* Exercise aim: Where the line containing "Click the plus icon in the right sidebar" appears in the records below, begin there and write out each line exactly until the last one, and nothing more.

Collection entries:
****************************************
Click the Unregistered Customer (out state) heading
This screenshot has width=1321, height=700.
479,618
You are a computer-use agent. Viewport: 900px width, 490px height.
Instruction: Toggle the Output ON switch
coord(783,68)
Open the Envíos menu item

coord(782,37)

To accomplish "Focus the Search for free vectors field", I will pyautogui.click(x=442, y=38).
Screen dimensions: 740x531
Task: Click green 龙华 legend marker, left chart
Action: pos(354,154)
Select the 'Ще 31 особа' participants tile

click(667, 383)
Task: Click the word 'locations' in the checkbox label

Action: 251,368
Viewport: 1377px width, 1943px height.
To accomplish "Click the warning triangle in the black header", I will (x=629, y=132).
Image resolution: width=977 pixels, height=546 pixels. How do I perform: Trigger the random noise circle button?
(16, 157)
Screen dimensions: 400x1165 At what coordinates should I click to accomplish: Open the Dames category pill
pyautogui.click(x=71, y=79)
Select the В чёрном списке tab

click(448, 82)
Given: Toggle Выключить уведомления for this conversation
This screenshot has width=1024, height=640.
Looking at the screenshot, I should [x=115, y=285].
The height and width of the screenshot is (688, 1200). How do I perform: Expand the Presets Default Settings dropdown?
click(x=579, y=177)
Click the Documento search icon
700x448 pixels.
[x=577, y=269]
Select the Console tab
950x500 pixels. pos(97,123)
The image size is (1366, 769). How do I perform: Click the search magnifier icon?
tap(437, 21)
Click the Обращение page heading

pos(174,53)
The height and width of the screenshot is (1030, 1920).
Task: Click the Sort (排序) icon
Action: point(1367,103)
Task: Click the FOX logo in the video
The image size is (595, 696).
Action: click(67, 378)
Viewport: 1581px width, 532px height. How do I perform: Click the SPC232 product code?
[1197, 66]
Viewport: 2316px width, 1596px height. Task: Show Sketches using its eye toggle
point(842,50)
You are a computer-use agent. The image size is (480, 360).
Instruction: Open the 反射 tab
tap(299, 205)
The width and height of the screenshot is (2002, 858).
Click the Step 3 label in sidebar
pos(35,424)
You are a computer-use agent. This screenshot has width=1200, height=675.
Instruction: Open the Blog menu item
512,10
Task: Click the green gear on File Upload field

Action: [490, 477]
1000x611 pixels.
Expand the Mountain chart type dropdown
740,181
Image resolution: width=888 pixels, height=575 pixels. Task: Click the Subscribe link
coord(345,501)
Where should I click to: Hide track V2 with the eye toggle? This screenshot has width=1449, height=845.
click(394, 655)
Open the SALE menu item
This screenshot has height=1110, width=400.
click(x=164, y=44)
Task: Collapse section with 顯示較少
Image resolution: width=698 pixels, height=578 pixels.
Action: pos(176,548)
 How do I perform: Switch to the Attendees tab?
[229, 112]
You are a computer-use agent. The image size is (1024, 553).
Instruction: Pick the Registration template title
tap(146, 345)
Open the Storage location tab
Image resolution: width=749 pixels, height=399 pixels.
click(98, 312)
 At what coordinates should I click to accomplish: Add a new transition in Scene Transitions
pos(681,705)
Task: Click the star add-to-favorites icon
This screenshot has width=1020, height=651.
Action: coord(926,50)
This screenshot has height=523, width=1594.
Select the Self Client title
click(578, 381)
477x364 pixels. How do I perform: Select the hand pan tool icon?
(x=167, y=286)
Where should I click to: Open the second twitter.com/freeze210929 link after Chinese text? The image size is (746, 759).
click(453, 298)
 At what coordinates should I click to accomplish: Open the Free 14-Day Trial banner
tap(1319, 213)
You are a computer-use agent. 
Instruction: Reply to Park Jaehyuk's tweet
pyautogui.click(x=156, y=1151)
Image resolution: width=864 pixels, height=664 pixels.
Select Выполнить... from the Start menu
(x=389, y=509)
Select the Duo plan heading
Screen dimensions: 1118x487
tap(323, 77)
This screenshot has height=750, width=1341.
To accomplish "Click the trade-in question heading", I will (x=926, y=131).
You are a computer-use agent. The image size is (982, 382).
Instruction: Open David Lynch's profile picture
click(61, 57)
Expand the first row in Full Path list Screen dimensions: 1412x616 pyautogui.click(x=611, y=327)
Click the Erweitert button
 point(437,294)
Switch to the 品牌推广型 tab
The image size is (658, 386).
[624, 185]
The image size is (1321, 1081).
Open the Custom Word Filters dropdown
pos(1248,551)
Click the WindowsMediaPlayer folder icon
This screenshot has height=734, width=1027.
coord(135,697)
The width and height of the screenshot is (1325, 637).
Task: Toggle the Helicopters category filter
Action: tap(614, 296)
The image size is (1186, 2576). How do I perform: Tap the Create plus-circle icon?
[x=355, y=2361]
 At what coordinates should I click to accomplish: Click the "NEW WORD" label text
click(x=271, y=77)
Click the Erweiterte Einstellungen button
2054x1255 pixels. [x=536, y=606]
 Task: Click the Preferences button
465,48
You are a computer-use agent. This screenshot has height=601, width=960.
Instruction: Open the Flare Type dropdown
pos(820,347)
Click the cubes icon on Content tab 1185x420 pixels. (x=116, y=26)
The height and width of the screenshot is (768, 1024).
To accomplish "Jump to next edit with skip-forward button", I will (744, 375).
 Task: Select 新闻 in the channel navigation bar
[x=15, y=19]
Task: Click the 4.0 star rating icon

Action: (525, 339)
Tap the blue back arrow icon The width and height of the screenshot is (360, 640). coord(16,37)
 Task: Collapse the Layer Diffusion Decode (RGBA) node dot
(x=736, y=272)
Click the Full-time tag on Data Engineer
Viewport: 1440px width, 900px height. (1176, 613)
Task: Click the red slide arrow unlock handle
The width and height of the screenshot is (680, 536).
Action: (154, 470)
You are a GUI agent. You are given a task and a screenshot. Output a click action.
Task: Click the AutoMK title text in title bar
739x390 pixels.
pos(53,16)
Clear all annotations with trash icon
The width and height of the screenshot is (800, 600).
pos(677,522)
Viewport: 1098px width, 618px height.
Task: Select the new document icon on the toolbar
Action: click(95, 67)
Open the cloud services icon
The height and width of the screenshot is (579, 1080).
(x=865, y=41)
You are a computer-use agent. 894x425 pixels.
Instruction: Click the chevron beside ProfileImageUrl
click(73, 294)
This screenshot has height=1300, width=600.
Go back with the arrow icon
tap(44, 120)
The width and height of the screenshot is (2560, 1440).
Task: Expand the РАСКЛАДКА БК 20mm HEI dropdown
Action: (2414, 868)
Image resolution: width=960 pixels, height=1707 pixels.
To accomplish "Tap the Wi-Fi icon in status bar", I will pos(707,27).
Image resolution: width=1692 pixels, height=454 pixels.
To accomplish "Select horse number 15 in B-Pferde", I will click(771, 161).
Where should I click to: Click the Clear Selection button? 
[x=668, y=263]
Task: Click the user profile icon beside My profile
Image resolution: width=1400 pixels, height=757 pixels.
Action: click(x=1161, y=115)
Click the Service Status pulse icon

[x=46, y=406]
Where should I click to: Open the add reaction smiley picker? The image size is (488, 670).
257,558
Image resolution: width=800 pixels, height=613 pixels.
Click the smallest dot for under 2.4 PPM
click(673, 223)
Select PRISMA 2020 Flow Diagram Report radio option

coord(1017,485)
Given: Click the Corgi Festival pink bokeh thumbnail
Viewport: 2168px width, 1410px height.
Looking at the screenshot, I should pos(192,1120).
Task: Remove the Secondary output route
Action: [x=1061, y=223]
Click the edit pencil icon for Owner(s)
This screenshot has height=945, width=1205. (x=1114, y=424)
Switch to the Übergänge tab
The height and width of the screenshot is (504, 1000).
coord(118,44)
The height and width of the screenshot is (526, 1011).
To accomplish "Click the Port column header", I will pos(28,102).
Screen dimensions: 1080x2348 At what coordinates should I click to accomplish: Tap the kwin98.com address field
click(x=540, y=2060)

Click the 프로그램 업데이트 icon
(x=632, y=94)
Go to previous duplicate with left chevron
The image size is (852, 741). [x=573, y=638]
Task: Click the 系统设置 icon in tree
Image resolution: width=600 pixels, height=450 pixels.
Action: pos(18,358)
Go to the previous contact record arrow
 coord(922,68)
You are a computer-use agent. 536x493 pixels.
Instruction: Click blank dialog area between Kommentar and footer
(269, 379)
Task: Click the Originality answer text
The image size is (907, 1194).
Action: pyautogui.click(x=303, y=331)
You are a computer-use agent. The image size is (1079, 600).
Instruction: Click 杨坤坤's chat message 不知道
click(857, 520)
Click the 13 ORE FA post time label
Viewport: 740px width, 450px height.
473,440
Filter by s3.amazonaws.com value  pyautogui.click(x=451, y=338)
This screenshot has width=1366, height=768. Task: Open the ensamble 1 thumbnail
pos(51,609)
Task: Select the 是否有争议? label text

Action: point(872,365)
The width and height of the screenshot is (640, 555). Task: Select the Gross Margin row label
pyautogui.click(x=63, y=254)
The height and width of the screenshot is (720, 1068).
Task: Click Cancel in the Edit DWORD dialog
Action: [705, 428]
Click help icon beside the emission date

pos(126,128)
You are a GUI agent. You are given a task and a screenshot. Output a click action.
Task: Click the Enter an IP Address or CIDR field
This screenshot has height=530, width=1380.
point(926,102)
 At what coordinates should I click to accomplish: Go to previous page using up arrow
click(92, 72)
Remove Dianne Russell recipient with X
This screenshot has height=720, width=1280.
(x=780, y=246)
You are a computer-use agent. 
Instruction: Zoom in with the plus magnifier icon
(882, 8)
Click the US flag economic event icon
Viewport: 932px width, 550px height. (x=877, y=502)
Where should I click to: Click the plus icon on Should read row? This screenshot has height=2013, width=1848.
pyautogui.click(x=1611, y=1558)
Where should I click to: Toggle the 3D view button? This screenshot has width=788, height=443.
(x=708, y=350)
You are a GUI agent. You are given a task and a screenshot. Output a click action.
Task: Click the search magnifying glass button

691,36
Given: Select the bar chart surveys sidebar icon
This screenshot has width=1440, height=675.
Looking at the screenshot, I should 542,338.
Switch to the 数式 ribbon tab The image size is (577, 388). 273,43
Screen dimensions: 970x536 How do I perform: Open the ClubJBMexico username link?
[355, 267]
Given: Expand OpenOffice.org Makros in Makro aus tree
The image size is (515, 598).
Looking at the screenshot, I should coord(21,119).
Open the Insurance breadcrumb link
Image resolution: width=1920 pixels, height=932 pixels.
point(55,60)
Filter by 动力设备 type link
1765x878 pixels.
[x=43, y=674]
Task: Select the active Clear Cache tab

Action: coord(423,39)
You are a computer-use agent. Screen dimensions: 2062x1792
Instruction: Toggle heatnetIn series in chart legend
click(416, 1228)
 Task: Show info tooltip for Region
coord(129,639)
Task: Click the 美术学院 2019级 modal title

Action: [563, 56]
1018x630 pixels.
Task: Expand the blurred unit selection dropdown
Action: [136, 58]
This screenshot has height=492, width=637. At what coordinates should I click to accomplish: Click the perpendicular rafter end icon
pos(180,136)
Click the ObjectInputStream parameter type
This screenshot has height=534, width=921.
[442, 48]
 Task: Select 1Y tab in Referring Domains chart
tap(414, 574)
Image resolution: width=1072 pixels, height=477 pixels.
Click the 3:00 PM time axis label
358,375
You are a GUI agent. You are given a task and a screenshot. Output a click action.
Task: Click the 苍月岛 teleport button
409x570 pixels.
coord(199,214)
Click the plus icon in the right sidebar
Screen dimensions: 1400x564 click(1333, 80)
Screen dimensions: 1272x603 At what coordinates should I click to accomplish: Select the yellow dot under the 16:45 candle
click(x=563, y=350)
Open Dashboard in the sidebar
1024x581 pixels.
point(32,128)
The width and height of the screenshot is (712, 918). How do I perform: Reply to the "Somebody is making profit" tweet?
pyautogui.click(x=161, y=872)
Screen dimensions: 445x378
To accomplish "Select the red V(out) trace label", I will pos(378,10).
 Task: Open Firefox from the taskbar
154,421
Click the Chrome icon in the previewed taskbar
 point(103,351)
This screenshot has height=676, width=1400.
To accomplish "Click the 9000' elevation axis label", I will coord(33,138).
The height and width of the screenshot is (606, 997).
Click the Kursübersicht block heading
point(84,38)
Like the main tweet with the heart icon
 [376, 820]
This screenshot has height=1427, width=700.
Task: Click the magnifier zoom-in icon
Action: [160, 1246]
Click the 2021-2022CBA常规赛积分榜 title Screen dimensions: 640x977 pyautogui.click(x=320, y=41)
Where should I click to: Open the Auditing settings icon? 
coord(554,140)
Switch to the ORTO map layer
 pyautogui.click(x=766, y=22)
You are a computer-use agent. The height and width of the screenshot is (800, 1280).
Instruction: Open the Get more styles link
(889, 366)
****************************************
* Completed task:
Click the plus icon in the right sidebar
Screen dimensions: 1400x564 click(1333, 80)
Screen dimensions: 1272x603 At what coordinates should I click to accomplish: Select the yellow dot under the 16:45 candle
click(x=563, y=350)
Open Dashboard in the sidebar
1024x581 pixels.
point(32,128)
The width and height of the screenshot is (712, 918). How do I perform: Reply to the "Somebody is making profit" tweet?
pyautogui.click(x=161, y=872)
Screen dimensions: 445x378
To accomplish "Select the red V(out) trace label", I will pos(378,10).
 Task: Open Firefox from the taskbar
154,421
Click the Chrome icon in the previewed taskbar
 point(103,351)
This screenshot has height=676, width=1400.
To accomplish "Click the 9000' elevation axis label", I will coord(33,138).
The height and width of the screenshot is (606, 997).
Click the Kursübersicht block heading
point(84,38)
Like the main tweet with the heart icon
 [376, 820]
This screenshot has height=1427, width=700.
Task: Click the magnifier zoom-in icon
Action: [160, 1246]
Click the 2021-2022CBA常规赛积分榜 title Screen dimensions: 640x977 pyautogui.click(x=320, y=41)
Where should I click to: Open the Auditing settings icon? 
coord(554,140)
Switch to the ORTO map layer
 pyautogui.click(x=766, y=22)
You are a computer-use agent. The height and width of the screenshot is (800, 1280).
Instruction: Open the Get more styles link
(889, 366)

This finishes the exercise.